In this and the following sections, we'll first discuss the more difficult matter of data mapping and then apply that discussion to the various flavors of the b:g problem:

  • Data Mapping

  • Identifier and Property Mapping

  • 1:1 Data Mapping

  • 1:g Data Mapping

  • b:1 Data Mapping

  • b:g Data Mapping

Data Mapping

Data mapping presents difficulties of two main types. First, there is the matter of conflicting data types as, for example, when Boolean-type values true and false are stored as strings. Second, there is the problem of different values representing the same data as, for example, when you use the string index values "0", "1" and "2" alongside analogous string values "NONKEY", "UNIQUE" and "PRIMARY".

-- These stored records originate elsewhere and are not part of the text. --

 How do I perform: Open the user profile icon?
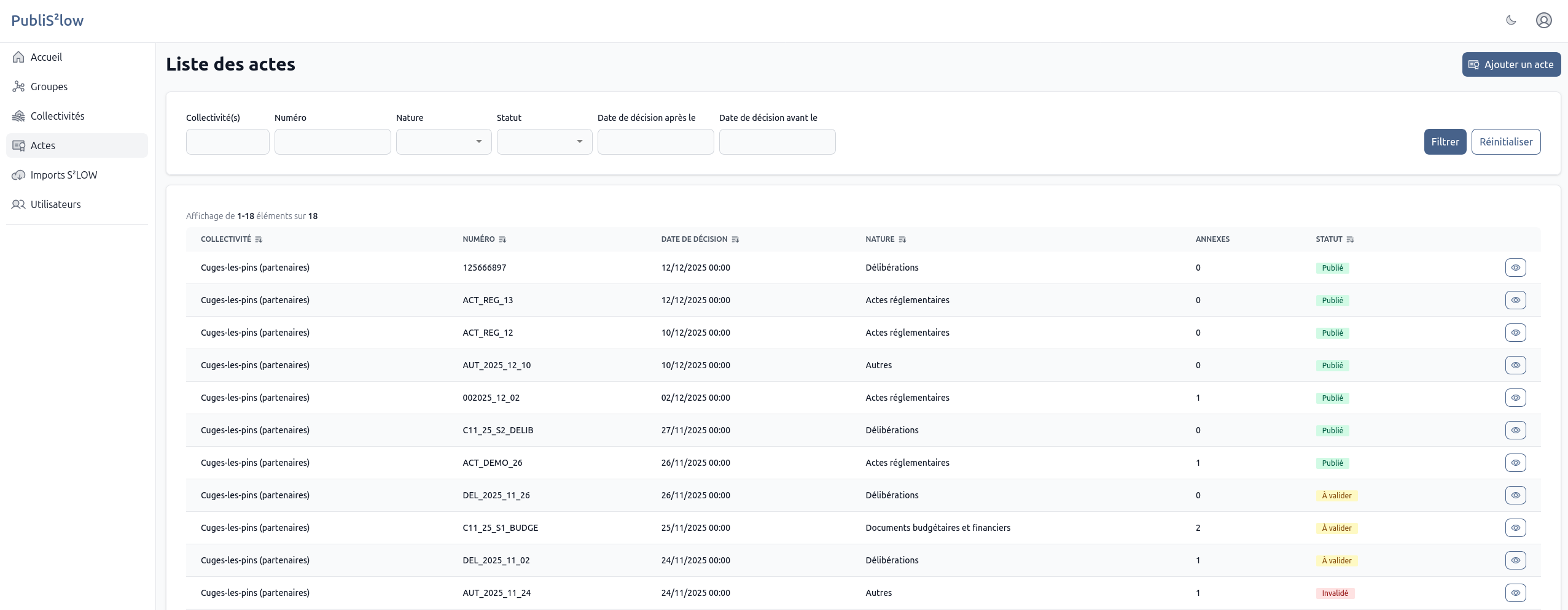(1543, 20)
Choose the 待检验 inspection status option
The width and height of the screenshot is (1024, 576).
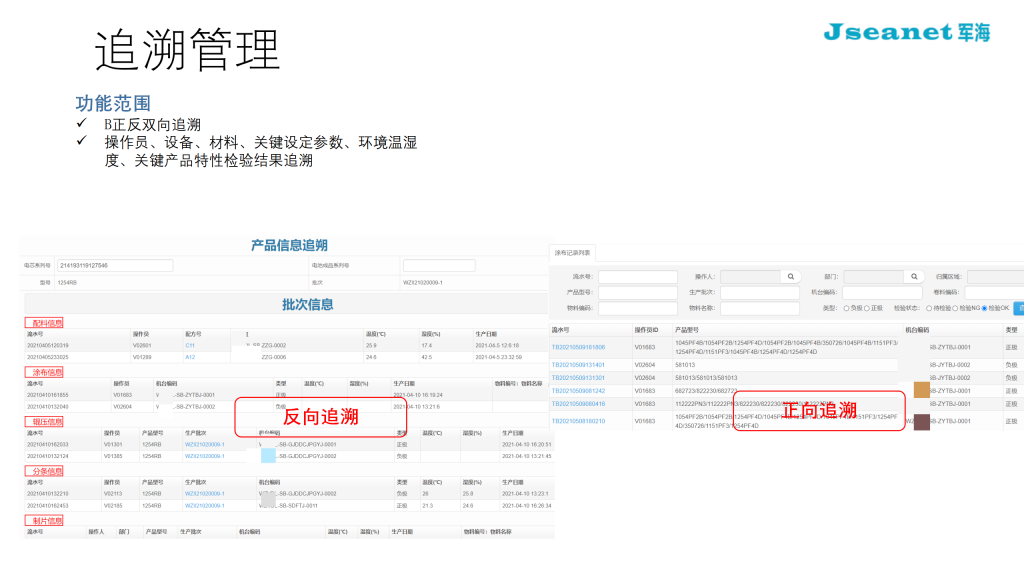929,308
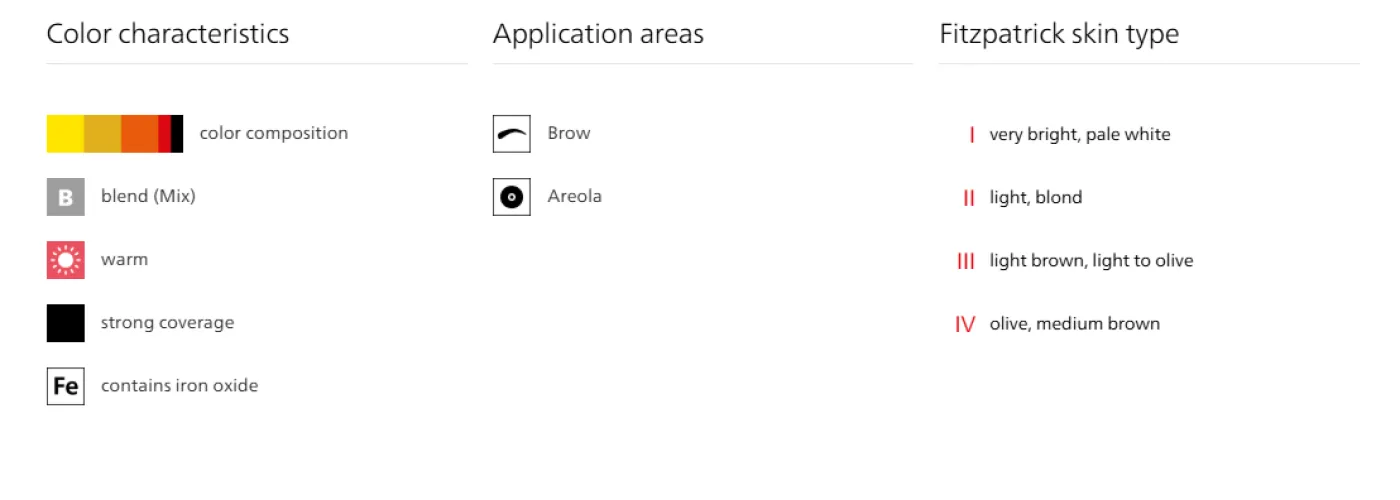Image resolution: width=1400 pixels, height=500 pixels.
Task: Click the Application areas heading
Action: pyautogui.click(x=598, y=34)
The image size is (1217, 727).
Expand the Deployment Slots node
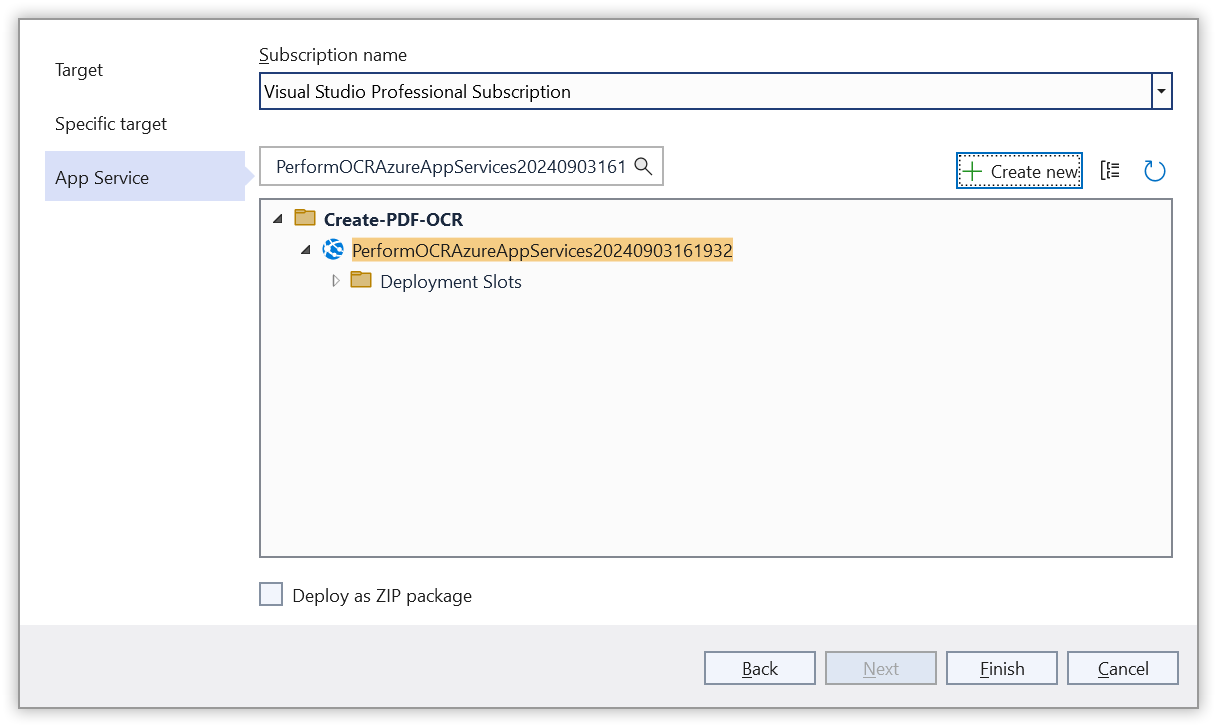click(x=335, y=281)
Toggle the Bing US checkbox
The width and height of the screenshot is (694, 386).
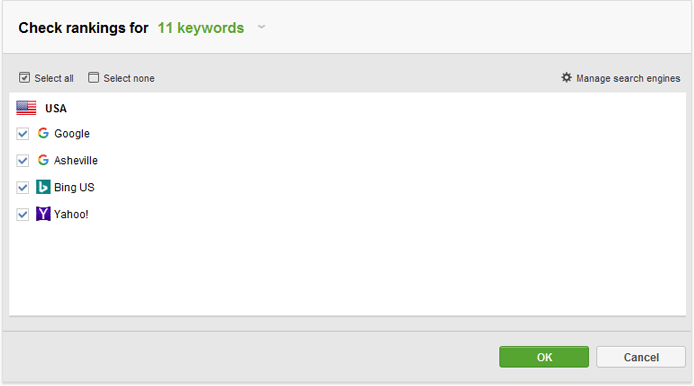click(23, 188)
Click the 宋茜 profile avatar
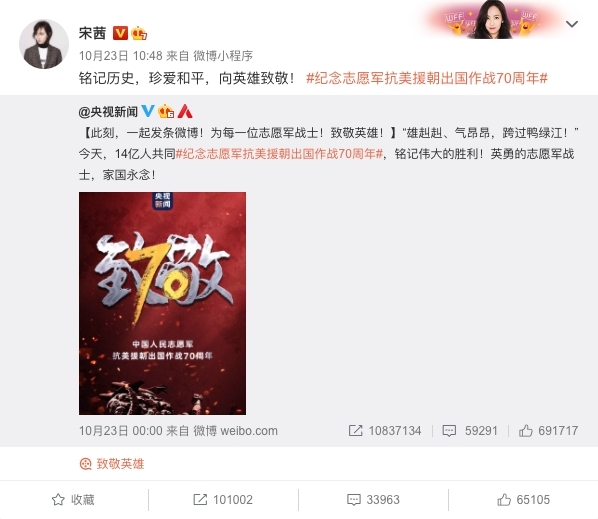598x519 pixels. pyautogui.click(x=44, y=44)
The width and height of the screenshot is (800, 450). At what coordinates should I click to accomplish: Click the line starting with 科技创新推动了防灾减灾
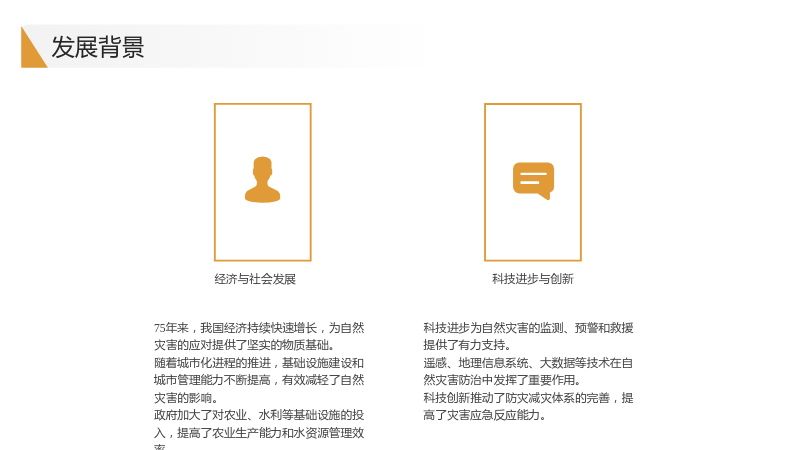529,397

To provide the greatest flexibility, a data provider can specify a series of conversion steps that, when followed, convert a data-source-specific value to a value consistent with a generic mapped type. Each conversion step may implement one of the following actions:

  • ChangeType
    To perform a type conversion on the current value, call the .NET Framework method Convert.ChangeType. It is up to the data provider to ensure that the current value is of a type that can be converted (that is, that it implements the IConvertible Interface interface), and that it contains data that can be converted successfully.

  • Match
    To parse a string representation of the current value, use a .NET regular expression. This produces a set of current values equal to the values of each matched group (or if no groups are specified, the single matching value). If no match is found, a default set of new current values specified by the provider is chosen. If the provider knows a match will always be found, the default values do not need to be specified.

  • Split
    To parse a string representation of the current value into parts separated by a string that matches the expression, use a .NET regular expression. This produces a set of current values equal to the values of each part of the string.

  • Replace
    To parse a string representation of the current value and then use a replacement pattern to build a new current value based on matched group values, use a .NET regular expression.

  • Format
    To build a string based on current values, use a .NET format string. The set of current values is passed as format parameters to the String.Format function call, which makes it possible to reference the set of current values using {0}, {1}, and so on.

  • Calculate
    To build a new value based on current values, use an ADO.NET expression. The expression string is first passed through String.Format with the set of current values as format parameters, which makes it possible to reference these values using {0}, {1}, and so on. Referencing values in this manner requires the use of an escape character when there are curly braces in the referenced string.

  • CallMapper
    This element should be the last conversion in the set of conversion steps. It specifies a custom method that is called for converting the value of the mapped member, and also contains the type that implements this method.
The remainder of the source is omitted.